### Dataset ###

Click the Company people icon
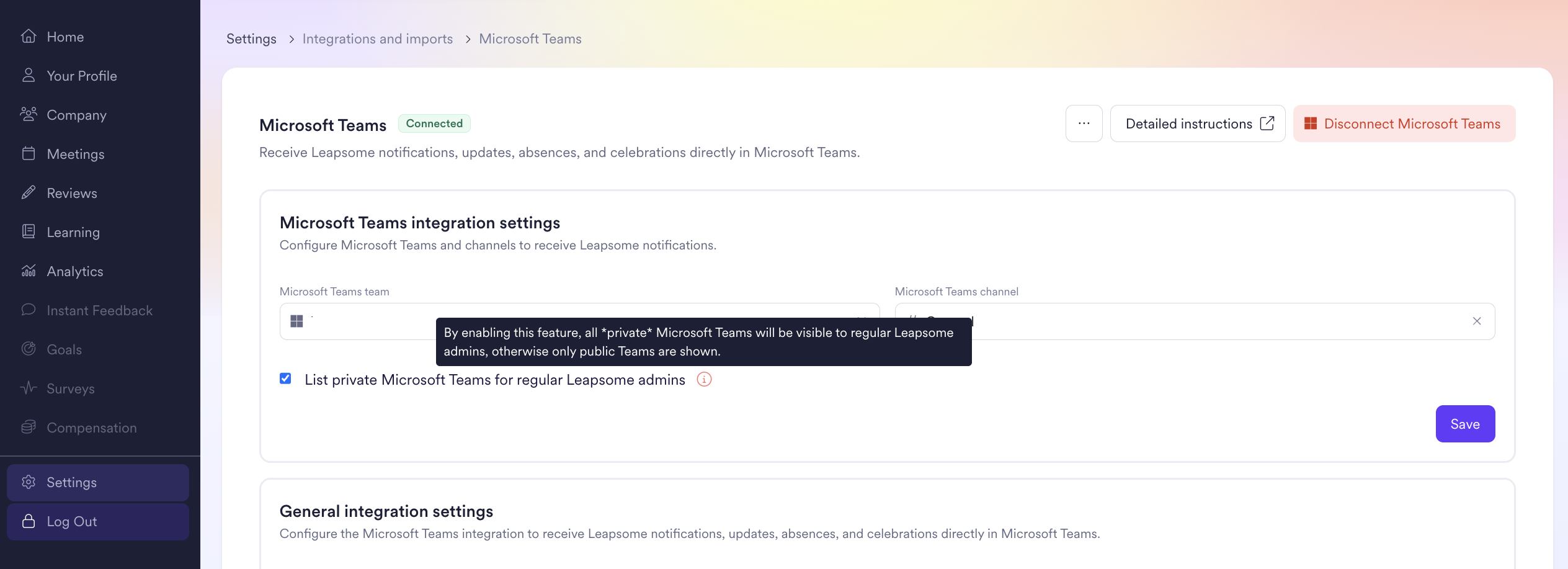 point(29,115)
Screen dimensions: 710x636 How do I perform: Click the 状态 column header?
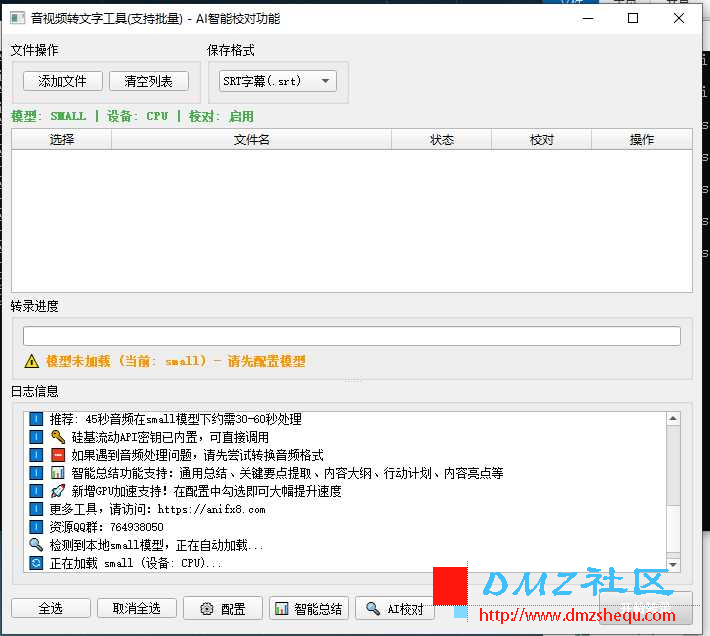click(x=441, y=140)

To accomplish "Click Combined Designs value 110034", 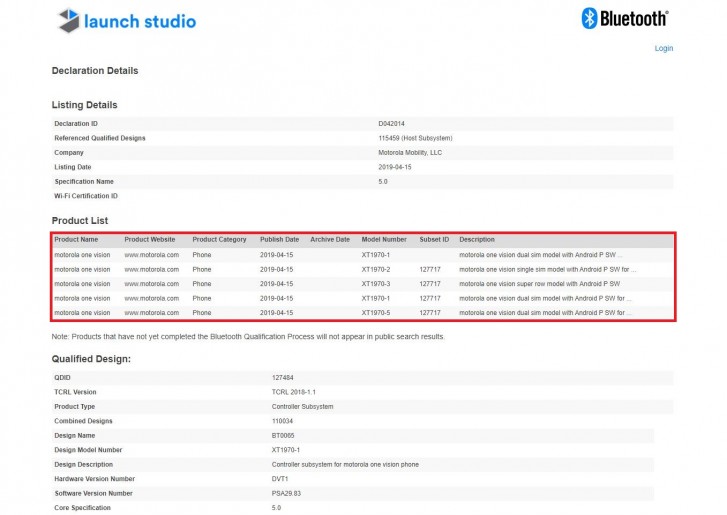I will (x=284, y=421).
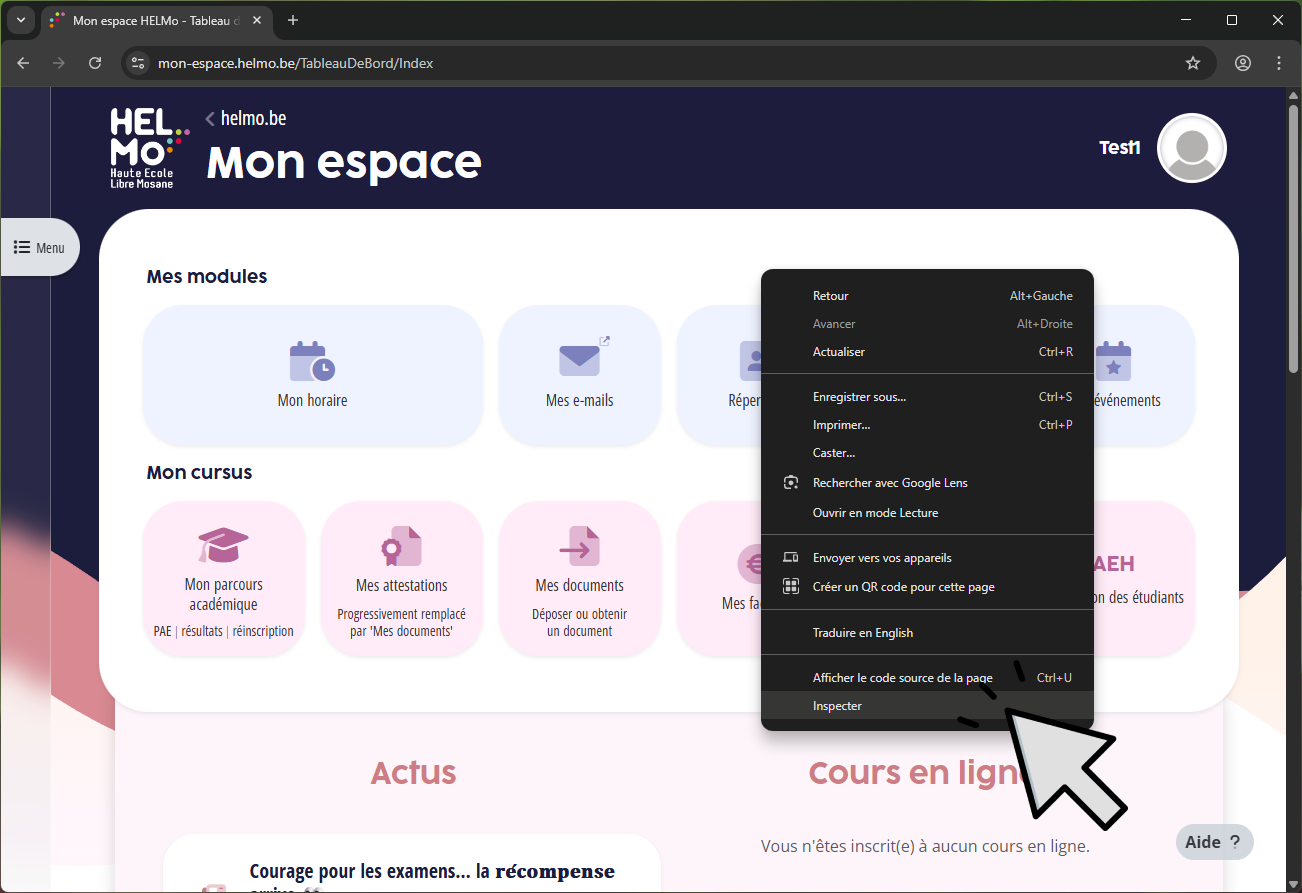Select Créer un QR code pour cette page
The width and height of the screenshot is (1302, 893).
pyautogui.click(x=903, y=587)
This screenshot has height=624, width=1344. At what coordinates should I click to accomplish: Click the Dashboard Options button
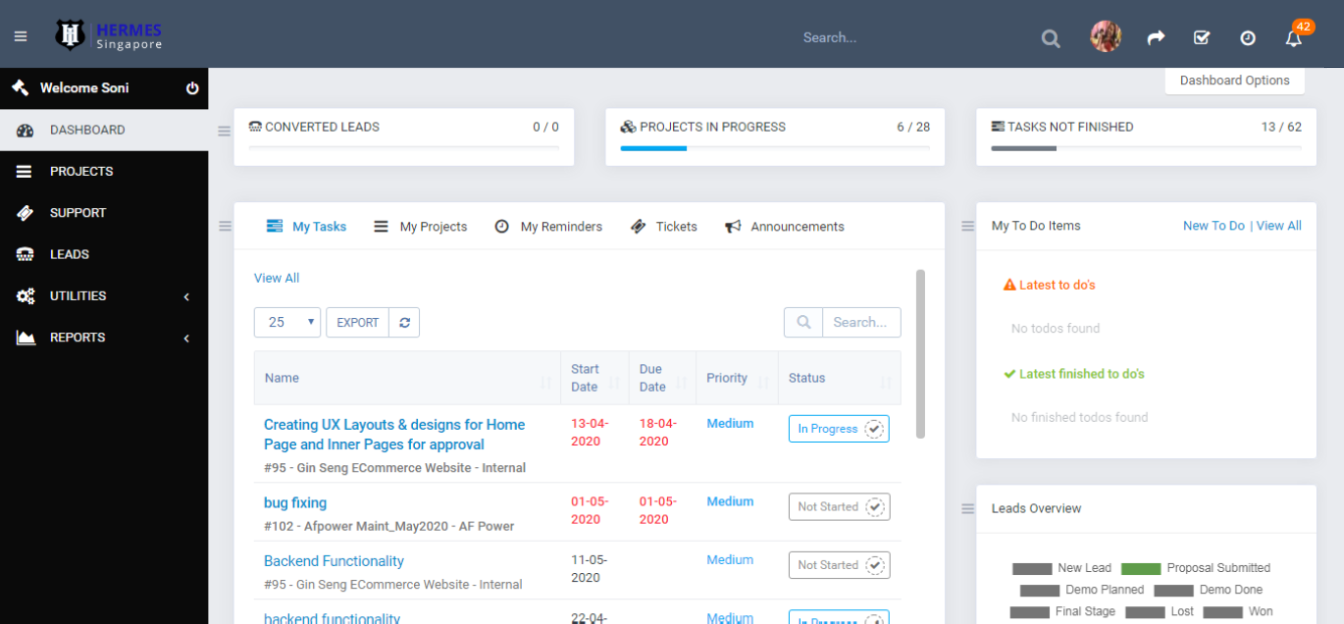1234,81
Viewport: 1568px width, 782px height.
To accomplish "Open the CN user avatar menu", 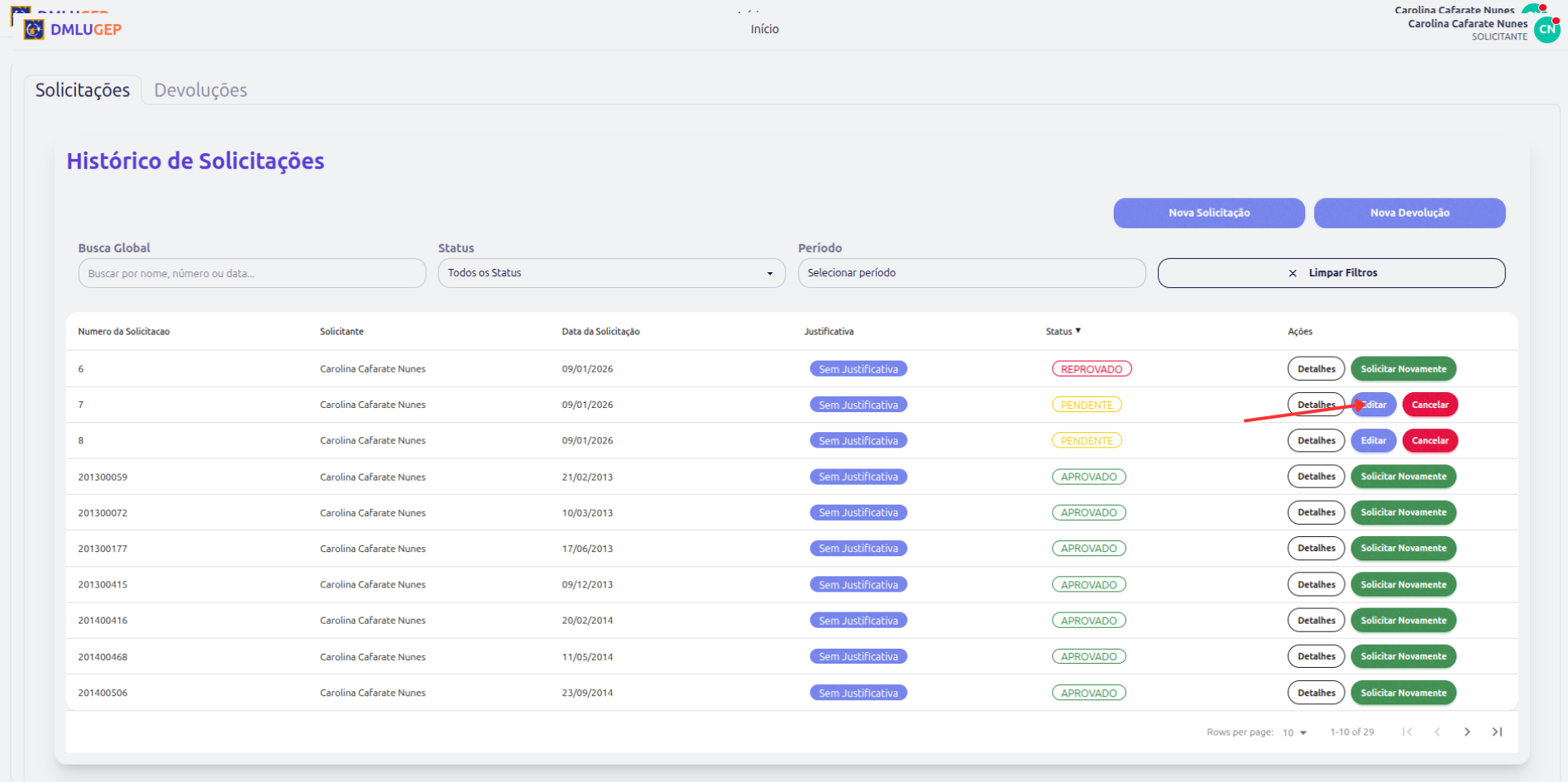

###

Return only the lines from the one that contains "This screenshot has" through the closing line of the data, inclusive, reproduced exactly and with every picture left out.

Final answer:
This screenshot has height=624, width=1344. At what coordinates should I click to accomplish: Click the Dashboard Options button
1234,81
Viewport: 1568px width, 782px height.
To accomplish "Open the CN user avatar menu", 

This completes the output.